Some 150 people, including representatives of the government and relevant ministries, the LGBTIQ community (lesbian, gay, bisexual, transgender, intersex and queer), local authorities, ambassadors, parents and guardians held a meeting on Thursday under the theme Dialogue on Legal and Public Policies to Protect LGBTIQ People in Cambodia.
Keo Remy, head of the Cambodian Human Rights Committee, said at the meeting that the government had called for an end to discrimination against the LGBTIQ community and supported all forms of freedom of expression.
“Prime Minister Hun Sen has sent a message through me to inform the members of the LGBTIQ community at this meeting that the government stands against all discrimination against LGBTIQ people."
“This is the positive message that I will take to the UN Human Rights Council in Geneva, while we have included it in the Universal Periodic Review [UPR] meeting.

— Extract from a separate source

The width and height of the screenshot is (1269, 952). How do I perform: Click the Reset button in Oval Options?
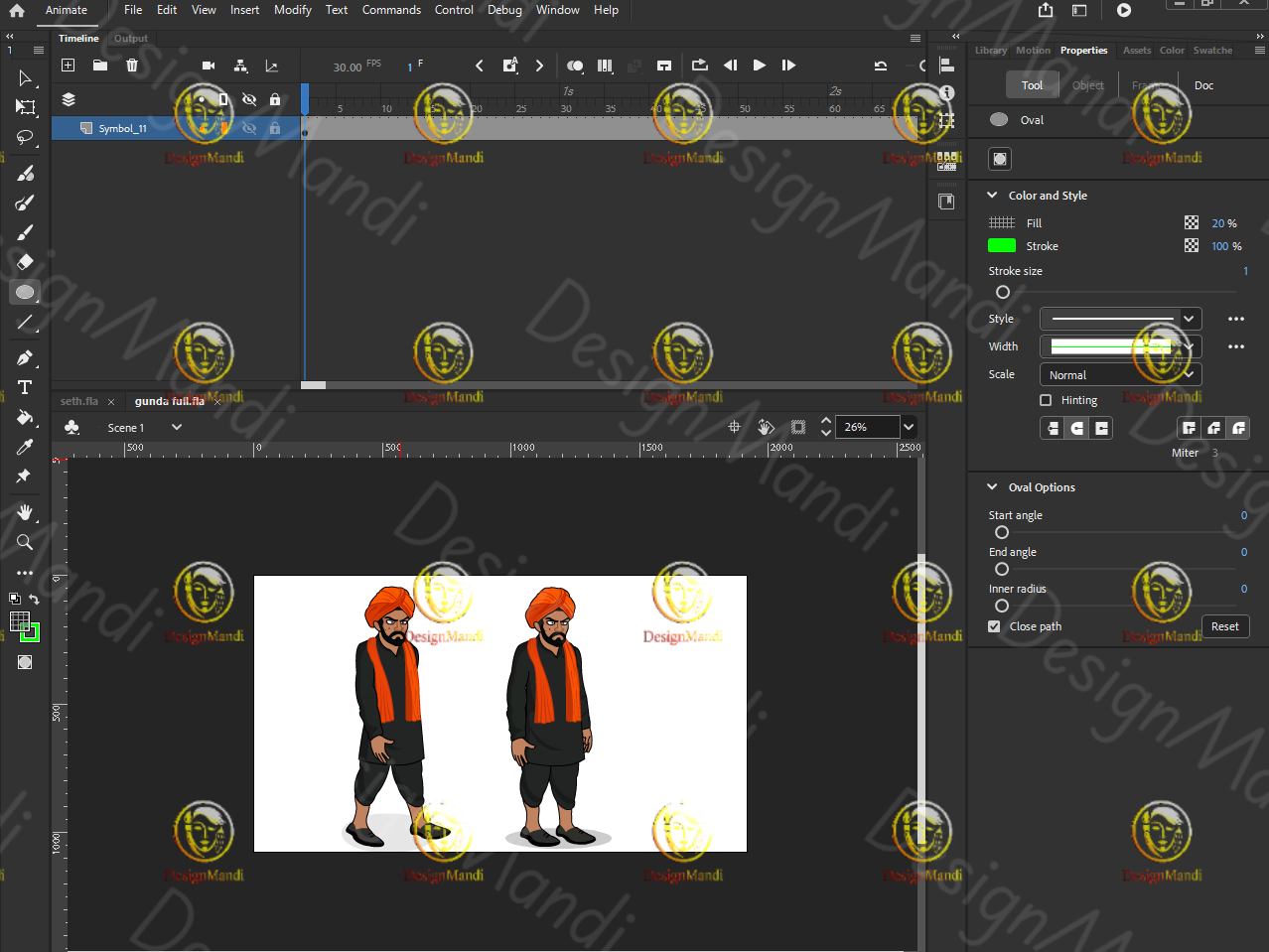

We clearly state that the Cambodian government stands against discrimination."
“It is very important for LGBTIQ people to come together and create a platform with which to express themselves for the general public to understand. The government supports this,” Remy said.
Remy said Cambodian tradition could make it difficult for parents to accept their children’s choice of partner, particularly if they were of the same sex.
“Cambodian culture can make it hard, not only for the LGBTIQ community but for people to choose who they marry. Marriage is often arranged by parents. This issue has improved, and parents now often go along with their children’s decision,” he said.
Ly Pisey, a coordinator at Rainbow Community Kampuchea, said the LGBTIQ community was pleased that the government had acknowledged their proposals for the legal right to get married, adopt children, gender identify and live without discrimination.
The government has discussed the proposals with ministries and would bring them up at the UPR meeting in Geneva, Switzerland from July 4 to 5.
Pisey said some 2,000 LGBTIQ people are currently part of Rainbow Community Kampuchea. However, she was still concerned about the discrimination still faced by LGBTIQ people.
“We still need the support of the police and legal frameworks because there are many problems facing LGBTIQ people, such as discrimination and domestic violence, with some even committing suicide,” she said.